Derek Malcolm of The Guardian praised the film: "Nine Songs looks like a porn movie, but it feels like a love story. The sex is used as a metaphor for the rest of the couple's relationship. And it is shot with Winterbottom's customary sensitivity."

Radio Times gave a lackluster review, awarding it two stars out of five, claiming: "From the hot, blurry chaos of the gigs to the sparsely furnished flat where the couple unite, this is very much an exercise in style over content. As such, some will find it a rewarding art house experiment with much to recommend it, others watching simply for the explicit and unsimulated lovemaking may well find it boring and pretentious."

Writing for East Bay Express, Luke Y. Thompson claimed: "Michael Winterbottom delivers the sex, and not much else." He continued: "Though there isn't much narrative in effect, Winterbottom does quite literally build to a climax...O'Brien is well endowed, while Stilley is all natural...If the movie were any longer, the onscreen events might become a lot more tedious, but there are just enough different things each time to avoid dull repetition. You may have seen a handjob onscreen, for instance, but have you ever seen a foot job? It's interesting, to say the least."

===Controversy===
According to The Guardian, 9 Songs is the most sexually explicit mainstream film to date, largely because it includes several scenes of real sex between the two lead actors. The film is unusual in that its lead actors, Margo Stilley and Kieran O'Brien, actually had sex on set, much of which is shown clearly in the film, including genital fondling, masturbation with and without a vibrator, penetrative vaginal sex, cunnilingus and fellatio. During a scene in which Stilley gives O'Brien a handjob after performing fellatio on him, O'Brien became the only actor who has been shown ejaculating in a mainstream, UK-produced feature. To avoid a possible pregnancy, O'Brien wore a condom on his erect penis during the vaginal sex but not while receiving oral sex. Margo Stilley initially asked Winterbottom to refer to her simply by her character's name in interviews about the film.

The release sparked a debate over whether the scenes of explicit sex artistically contributed to the film's meaning or crossed the border into pornography.
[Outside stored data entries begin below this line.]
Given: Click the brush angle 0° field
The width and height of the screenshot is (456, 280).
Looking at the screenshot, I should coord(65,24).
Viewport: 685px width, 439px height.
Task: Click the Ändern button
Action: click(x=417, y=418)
In the United Kingdom, the film received an 18 certificate from the British Board of Film Classification and became the most explicit mainstream film to be so rated in the country. MP Ann Widdecombe complained about the film in the UK House of Commons and called on the Home Secretary to reverse the decision to release it uncut.

In Australia, the Office of Film and Literature Classification gave the film an X rating, which would have prevented the film from being shown theatrically and restricted sale of the film to the Australian Capital Territory and Northern Territory. The OFLC Review Board later passed the film with an R rating, although the South Australian Classification Council raised the rating back to X in South Australia.

In New Zealand, while the Society for the Promotion of Community Standards lobbied for the film to be kept out of cinemas, it was passed uncut at R18 by the Office of Film and Literature Classification. The film was broadcast on New Zealand pay TV Rialto Channel in July 2007.

In June 2008, the film was broadcast on Dutch national television by the public broadcasting station VPRO.